Home
This page provides the data set for the paper "Automated Localization for Unreproducible Builds". Here is a locally built version in which the figures are clear.
Abstract
Reproducibility is the ability of recreating identical binaries under pre-defined build environments. Due to the need of quality assurance and the benefit of better detecting attacks against build environments, the practice of reproducible builds has gained popularity in many open-source software repositories such as Debian and Bitcoin. However, identifying the unreproducible issues remains a labour intensive and time consuming challenge, because of the lacking of information to guide the search and the diversity of the causes that may lead to the unreproducible binaries.

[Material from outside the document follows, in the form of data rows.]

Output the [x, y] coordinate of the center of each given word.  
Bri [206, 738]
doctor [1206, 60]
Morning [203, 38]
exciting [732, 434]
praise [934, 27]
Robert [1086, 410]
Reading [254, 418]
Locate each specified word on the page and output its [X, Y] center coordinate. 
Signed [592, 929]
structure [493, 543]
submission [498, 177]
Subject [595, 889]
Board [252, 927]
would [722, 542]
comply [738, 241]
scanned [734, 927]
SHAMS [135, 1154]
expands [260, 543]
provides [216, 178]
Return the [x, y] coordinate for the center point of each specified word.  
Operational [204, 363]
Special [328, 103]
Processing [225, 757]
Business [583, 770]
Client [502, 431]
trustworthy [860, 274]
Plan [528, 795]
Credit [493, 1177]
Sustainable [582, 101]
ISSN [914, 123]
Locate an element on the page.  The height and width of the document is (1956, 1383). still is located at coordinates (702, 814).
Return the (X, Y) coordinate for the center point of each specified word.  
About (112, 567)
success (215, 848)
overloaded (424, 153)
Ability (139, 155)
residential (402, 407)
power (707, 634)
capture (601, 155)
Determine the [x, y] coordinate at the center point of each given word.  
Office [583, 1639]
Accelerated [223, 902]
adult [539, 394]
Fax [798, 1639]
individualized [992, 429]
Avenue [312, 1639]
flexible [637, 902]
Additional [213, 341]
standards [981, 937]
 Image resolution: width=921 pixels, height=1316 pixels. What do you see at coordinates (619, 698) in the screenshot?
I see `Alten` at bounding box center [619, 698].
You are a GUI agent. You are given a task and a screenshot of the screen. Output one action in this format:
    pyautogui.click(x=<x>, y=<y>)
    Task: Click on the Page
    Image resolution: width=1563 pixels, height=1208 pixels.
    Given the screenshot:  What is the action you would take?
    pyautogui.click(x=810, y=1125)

In this paper we propose an automated framework called RepLoc to localize the problematic files for unreproducible builds. RepLoc features a query augmentation component that utilizes the information extracted from the build logs, and a heuristic rule-based filtering component that narrows the search scope. By integrating the two components with a weighted file ranking module, RepLoc is able to automatically produce a ranked list of files that are helpful in locating the problematic files for the unreproducible builds. We have implemented a prototype and conducted extensive experiments over 671 real-world unreproducible Debian packages in four different categories. By considering the topmost ranked file only, RepLoc achieves an accuracy rate of 47.09%. If we expand our examination to the top ten ranked files in the list produced by RepLoc, the accuracy rate becomes 79.28%. Considering that there are hundreds of source code, scripts, Makefiles, etc., in a package, RepLoc significantly reduces the scope of localizing problematic files. Furthermore, with the help of RepLoc, we successfully identified and fixed six new unreproducible packages from the Debian and the Guix repositories.
Benchmark
In this study, we construct the data set by mining the Debian repository.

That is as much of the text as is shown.